Lionel gave an update on Cloud storage proposing the case for it as the most secure way of backing up. Before the cloud, various storage devices could be used but are subject to risk of fire theft damage etc. and are best stored off site for added security. But all this is not very convenient or readily accessible. The advantage of Cloud storage is accessibility from anywhere on almost any computer and you can share data with people if you so wish.
Cloud options available are iCloud, other commercial clouds or your own website though Lionel discounted the latter for reasons of security. In addition to storage, iCloud incorporates syncing services, email etc. Lionel listed a number of commercial sites mostly similar in use to Dropbox i.e. you download an App which sets up a folder into which you can drag anything you want to transfer to the Cloud. His list Microsoft One Drive, Amazon Cloud Drive, Google Drive, each of which offers some free storage. Other commercial providers include Backblaze, Carbonite, Crash Plan, Mozy, Dropbox, SugarSync and Box. Several offer some free storage – check out deals. PC World also offer large amounts of storage for annual charges.
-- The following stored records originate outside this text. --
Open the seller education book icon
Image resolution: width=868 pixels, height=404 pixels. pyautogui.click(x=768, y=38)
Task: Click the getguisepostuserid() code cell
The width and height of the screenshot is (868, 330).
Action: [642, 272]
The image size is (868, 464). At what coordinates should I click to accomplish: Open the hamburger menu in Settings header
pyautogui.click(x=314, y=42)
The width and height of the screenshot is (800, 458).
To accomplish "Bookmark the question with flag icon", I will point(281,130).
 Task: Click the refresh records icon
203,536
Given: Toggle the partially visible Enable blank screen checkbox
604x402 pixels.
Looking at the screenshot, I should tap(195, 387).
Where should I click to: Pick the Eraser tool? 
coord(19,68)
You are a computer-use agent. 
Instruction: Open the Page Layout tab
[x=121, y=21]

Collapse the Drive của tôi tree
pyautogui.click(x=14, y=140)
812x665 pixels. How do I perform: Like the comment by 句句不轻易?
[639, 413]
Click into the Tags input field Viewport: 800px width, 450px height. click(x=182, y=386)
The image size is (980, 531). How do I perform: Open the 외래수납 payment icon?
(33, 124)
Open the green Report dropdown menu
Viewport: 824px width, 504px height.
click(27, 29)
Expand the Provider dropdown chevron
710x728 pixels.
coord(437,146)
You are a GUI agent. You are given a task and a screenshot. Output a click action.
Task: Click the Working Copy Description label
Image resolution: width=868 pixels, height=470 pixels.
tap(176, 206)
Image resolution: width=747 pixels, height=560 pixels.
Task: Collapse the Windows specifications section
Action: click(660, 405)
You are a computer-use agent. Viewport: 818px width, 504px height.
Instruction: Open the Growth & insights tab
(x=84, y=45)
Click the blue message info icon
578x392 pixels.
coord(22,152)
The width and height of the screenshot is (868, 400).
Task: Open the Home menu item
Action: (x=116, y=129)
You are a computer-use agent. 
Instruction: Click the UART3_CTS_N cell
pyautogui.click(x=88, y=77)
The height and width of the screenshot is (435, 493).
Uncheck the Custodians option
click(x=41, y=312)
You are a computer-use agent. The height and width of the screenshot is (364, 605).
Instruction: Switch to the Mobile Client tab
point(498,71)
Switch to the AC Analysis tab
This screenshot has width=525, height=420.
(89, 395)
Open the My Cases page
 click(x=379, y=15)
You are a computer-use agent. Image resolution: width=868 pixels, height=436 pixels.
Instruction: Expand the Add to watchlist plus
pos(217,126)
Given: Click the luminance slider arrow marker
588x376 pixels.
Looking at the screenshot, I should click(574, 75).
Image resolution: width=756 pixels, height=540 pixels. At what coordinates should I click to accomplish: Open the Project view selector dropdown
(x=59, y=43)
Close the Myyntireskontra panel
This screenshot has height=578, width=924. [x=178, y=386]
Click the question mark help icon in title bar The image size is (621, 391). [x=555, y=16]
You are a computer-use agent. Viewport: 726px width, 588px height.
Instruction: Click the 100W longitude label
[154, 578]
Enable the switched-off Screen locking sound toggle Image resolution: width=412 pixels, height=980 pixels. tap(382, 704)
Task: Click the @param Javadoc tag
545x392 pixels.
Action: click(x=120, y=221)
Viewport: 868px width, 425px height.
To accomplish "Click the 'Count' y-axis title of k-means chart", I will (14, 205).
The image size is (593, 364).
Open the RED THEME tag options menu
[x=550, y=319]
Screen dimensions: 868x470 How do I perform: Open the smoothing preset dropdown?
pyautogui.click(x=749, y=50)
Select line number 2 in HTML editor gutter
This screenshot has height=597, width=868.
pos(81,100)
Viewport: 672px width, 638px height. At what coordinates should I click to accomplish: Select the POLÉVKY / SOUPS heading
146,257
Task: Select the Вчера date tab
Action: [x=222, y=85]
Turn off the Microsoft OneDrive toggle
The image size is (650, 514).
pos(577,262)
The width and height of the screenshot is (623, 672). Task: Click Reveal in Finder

There are downsides. Cloud storage is reportedly susceptible to snooping by security services e.g. FBI and can even be frozen whilst under investigation. ADSL broadband suffers from very slow upload speeds. Lionel explained ADSL in some detail hoping for significant improvement as fibre optic service get introduced. 3G Mobile services are not as fast as ADSL but upload is as fast as download, 4G improves on this. Lionel suggested the best solution is to use the cloud selectively storing only for too important to lose files and files you might wish to share. Eric uses iDrive which he strongly recommends as once the initial backup has been made future ones are just updates to changed files.
Sheena wondered why she was using up all her iCloud free storage, amassing photos. Tom demonstrated on his iPad how to turn off photos being uploaded to the iCloud (Photostream). He concurred with Mick that you needed to do the same on all your devices.
Lionel’s HP network printer loses its connection after his computer had been asleep. Switching the printer off and on remakes the connection. The general opinion was that HP printers have a built in sleep function which may need to be disabled.
Tom also has network problems with his printer with AirPrint and simply cannot get it to respond to any device. Mick suggested that he pinged his printer to see if was connected to the Network. Fun was then under Mick’s guidance using Network Utility pinging various devices from David’s computer, which was connected to the projector. Network Utility is located /System/Library/CoreServices but the word Network showed it up instantly in Spotlight.
David gave a brief description of the destruction by hacking of his partners Textiles website built using Fasthosts on-line Sitebuilder, showing how using FTP he was able to look at the site damage inspecting individual file contents using Text Edit with the Open & Save Preferences set to “Display HTML file as HTML code instead of formatted text. Now introduced to FTP and the excellent Transmit App they would be downloading the rebuilt site at regular intervals as a back. Mark recommended Google as an excellent alternative to Fasthosts.